On April 09, 2020, the Roche Data Science Coalition (RDSC) requested the collaborative effort of the AI community to fight COVID-19. The challenge, posted on Kaggle, consisted of a curated collection of datasets from 20 global sources and asked participants to model solutions to key questions developed by global frontline healthcare providers, hospitals, suppliers, and policymakers.
This dataset composed of a curated collection of over 200 publicly available COVID-19 related datasets from sources like Johns Hopkins, the WHO, the World Bank, the New York Times and many others. It also included data on a wide variety of potentially powerful statistics and indicators, like local and national infection rates, global social distancing policies, geospatial data on the movement of people and more.
As a response to this challenge, our Data Science team led by Ankan Ghosh posted a submission on how COVID-19 Mortality could be analyzed. The approach took into consideration that the date of Corononavirus’s spread is different for each country and data was available only till the end of March 2020. The main objective was to identify the countries in a pandemic state and determine the factors that contributed to mortality. These factors were then used to identify the countries/groups more vulnerable to mortality or were in a high-risk state.
- The study named Belgium, France, Germany, Iran, Italy, Netherlands, US and UK (listed in alphabetical order) as the countries as pandemic struck and would have higher mortalities.
- Female patients fared better than male patients, as males had a higher mortality rate. Smokers too had a higher mortality rate – 20 per 1000 people.
- Better healthcare infrastructure reduced mortality. Countries that had a higher number of beds per thousand people (the global average is only 2-5 beds per 1000 people) had lower mortality.
- The other factors that helped reduce mortality included higher per capita expenditure and per person availability of healthcare resources.

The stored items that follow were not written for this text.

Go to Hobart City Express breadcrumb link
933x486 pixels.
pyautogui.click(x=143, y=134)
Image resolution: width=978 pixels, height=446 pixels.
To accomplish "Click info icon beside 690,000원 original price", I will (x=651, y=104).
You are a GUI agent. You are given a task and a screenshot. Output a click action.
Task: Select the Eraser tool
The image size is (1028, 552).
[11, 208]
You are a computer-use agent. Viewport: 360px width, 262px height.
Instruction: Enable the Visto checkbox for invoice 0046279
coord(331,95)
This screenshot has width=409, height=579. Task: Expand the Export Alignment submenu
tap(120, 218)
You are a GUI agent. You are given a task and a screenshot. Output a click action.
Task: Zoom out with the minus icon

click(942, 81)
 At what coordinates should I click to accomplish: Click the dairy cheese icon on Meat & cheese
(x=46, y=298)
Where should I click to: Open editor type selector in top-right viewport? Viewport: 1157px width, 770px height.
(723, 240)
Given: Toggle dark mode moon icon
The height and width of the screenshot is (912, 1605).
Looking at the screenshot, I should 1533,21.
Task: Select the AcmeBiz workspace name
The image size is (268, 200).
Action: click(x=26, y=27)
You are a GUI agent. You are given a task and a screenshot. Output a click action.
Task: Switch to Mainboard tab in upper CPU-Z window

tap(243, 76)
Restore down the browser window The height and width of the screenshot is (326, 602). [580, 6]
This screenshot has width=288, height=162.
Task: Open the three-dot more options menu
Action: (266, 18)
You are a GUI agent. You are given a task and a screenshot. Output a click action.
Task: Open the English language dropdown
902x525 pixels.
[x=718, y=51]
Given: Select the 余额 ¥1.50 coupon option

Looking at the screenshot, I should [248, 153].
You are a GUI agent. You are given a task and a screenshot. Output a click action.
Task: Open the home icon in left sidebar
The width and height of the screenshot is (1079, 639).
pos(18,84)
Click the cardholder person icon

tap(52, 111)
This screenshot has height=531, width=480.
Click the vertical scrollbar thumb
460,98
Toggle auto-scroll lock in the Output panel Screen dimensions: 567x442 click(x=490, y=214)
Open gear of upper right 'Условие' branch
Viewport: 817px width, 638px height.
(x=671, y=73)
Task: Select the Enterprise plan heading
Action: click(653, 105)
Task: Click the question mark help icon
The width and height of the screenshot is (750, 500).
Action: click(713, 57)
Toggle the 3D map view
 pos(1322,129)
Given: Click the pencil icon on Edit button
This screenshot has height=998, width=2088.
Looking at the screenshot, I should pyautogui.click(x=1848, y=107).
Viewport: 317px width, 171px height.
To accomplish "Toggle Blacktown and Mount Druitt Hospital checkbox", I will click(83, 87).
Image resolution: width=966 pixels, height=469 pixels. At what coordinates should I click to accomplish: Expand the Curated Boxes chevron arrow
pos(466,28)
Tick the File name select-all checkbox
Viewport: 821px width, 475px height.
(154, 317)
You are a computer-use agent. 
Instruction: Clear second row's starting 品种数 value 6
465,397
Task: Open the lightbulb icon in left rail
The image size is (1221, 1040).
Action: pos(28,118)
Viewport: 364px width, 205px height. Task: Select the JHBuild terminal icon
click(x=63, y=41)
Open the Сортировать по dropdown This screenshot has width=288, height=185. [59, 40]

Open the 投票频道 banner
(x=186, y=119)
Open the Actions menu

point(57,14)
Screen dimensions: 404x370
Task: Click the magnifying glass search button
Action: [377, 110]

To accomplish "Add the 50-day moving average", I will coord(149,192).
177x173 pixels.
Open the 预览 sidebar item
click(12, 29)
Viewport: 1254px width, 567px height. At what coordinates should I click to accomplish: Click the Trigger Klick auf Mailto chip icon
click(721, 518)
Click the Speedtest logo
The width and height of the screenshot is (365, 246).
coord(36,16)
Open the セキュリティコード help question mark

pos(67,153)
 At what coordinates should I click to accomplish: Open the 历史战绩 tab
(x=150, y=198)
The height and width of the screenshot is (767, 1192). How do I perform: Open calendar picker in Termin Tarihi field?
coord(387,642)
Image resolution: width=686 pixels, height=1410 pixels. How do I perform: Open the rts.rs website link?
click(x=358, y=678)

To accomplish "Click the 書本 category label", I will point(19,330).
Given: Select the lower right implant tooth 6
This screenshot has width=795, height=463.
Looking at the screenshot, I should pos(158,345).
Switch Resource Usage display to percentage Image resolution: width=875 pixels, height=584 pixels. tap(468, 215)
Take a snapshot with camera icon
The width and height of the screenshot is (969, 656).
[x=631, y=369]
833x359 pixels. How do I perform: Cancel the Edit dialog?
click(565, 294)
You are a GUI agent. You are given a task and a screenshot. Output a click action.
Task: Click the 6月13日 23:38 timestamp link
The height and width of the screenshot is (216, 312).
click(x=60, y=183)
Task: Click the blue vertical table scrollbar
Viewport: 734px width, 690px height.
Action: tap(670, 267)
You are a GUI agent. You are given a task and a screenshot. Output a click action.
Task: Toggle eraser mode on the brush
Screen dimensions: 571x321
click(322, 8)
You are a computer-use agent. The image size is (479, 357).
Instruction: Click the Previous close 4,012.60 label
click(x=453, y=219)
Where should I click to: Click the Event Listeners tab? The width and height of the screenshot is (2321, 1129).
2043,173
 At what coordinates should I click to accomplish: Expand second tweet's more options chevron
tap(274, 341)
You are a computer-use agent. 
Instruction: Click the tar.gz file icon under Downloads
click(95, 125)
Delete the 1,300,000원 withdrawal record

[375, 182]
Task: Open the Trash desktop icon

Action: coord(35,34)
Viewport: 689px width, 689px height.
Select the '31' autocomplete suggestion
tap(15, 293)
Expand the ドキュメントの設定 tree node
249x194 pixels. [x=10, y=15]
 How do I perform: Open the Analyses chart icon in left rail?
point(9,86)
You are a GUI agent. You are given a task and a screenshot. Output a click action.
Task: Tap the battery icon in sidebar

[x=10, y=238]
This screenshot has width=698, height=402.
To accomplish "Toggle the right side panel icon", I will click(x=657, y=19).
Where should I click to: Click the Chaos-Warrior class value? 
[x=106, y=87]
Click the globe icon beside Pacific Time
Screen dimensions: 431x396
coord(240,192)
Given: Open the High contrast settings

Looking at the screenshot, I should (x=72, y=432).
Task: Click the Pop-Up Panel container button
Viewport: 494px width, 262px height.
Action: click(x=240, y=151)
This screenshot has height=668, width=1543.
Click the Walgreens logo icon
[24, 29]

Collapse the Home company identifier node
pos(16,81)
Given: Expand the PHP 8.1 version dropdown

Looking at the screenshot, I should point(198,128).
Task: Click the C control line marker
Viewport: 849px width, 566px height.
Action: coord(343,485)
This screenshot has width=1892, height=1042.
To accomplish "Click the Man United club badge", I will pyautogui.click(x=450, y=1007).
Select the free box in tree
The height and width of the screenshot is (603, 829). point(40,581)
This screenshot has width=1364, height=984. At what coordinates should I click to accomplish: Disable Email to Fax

- Having said that, the mortality did not depend on the per capita income of the country or how much they invested in healthcare. This is evident from the impact that COVID-19 is having on top healthcare spenders like US and China. What mattered more was how the expenditure was distributed amongst the country’s population and how easily people could avail them.
Countries have a higher mortality risk due to low per capita expenditure on Healthcare
The submission made our team was selected by the Roche Data Science Coalition. The challenge itself featured 12 tasks and hundreds of entries from across the globe. “This challenge gave our Data Science team an opportunity to demonstrate their mettle,” said Arun G, Director – Technology & People Practice, Ideas2IT Technologies.
“On a larger note, this initiative clearly highlights how central Data is for organizations, governments and healthcare bodies for their resource planning and distribution initiatives.” quipped Murali Vivekanandan, Founder & CEO, Ideas2IT Technologies.